E.L. Doctorow is also here, with yet another story to tell in "Homer & Langley." He also has the distinction of being a resident author in my room, as I own a copy of "Ragtime." Most of the time, he's a guest here. I think the only writer who can truly be considered a resident is Charles Bukowski, in poetry, prose and fiction that could only be called fiction with names and some situations changed, but every word is mostly his life. He's set to drop by as a visitor for the first time in years with "Dangling in the Tournefortia," which I had read part of on Amazon.com, and thought about purchasing it, but was glad to find it available through the County of Los Angeles public library system. Bukowski is also residing inside one of my makeshift box bookshelves, many books behind others, and on the floor in front of my closet with "Portions of a Wine-Stained Notebook." I think I need to pull him into the light again. It's been too long since I've paged through his posthumous collection "The Night Torn Mad with Footsteps."
There's also Edmund G. Love, an appreciated resident, with "Subways Are for Sleeping," which I read while attending classes at College of the Canyons for about two years and it sustained me through both those years. I remember sitting in a booth next to a window at the back of the generally empty cafeteria, math homework open in front of me, having given up trying to make sense of any of it. I opened "Subways Are for Sleeping" and read stories of homeless people making their own kinds of homes in New York City through creative resourcefulness and resilience.

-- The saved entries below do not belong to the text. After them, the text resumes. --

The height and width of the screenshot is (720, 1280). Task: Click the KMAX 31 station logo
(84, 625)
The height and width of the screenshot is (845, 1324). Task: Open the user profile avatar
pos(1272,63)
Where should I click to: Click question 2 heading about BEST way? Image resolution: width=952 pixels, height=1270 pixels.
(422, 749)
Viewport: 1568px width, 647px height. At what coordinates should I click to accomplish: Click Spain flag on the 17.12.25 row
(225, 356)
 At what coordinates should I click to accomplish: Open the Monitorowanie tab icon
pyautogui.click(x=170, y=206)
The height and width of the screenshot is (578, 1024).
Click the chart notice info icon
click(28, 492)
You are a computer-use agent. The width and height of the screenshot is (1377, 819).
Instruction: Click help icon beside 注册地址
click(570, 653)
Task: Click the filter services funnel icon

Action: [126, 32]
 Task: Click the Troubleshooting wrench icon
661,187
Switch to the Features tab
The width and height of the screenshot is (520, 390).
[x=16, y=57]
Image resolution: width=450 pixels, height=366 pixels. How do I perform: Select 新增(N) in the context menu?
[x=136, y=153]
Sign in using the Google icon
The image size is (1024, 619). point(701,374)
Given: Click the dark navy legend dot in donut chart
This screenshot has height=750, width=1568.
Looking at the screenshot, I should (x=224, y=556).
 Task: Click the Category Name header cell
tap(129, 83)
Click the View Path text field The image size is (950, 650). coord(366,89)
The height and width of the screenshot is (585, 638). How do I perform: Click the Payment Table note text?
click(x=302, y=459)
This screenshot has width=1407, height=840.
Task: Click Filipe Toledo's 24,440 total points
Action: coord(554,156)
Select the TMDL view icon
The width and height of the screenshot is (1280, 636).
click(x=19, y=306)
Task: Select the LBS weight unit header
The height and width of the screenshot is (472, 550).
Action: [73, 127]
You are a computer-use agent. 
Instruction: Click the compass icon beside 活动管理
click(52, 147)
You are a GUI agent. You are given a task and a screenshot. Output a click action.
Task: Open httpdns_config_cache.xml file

A year or so ago, I kept the copy I knew I had checked out most often, from the Norwalk library branch (sent to me when I put it on hold), claimed I'd lost it while at a rest stop outside of Las Vegas, and paid $34, $29 as listed for the book, and a $5 processing fee. After the dozens of times I checked it out, I felt it truly belonged to me because during the times I had the copy from the Hawthorne branch checked out (it always depended on which branch picked up my request), the Norwalk copy always remained untouched. Nobody was interested in a basically obscure book from 1957. I felt it should have a home with me and it's here. I like to keep writers alive who may be considered unknown and therefore dead by everyone else. Alive to me at least.
I wonder about the book's origins. Where was it before it ended up at the Norwalk branch? Was the Norwalk branch open in 1957? I don't think that year matters so much because on the inside first page, there are date stamps, four of them, under "Return On or Before" and the first date is "JUL 7 1977." Maybe this copy, perhaps with a book jacket, entered the system in 1977 or maybe earlier. I wonder who it was with when I lived in Casselberry when I was little and then in South Florida when I was older. Back then, was someone as interested in this book as I am? Parallels like that always fascinate me.
I love the resident authors in my room and I enjoy the company of those visiting authors. They always have something to say, and they always give me something to think about, even if I don't like how they say what they say. There's never a shortage of varied voices here.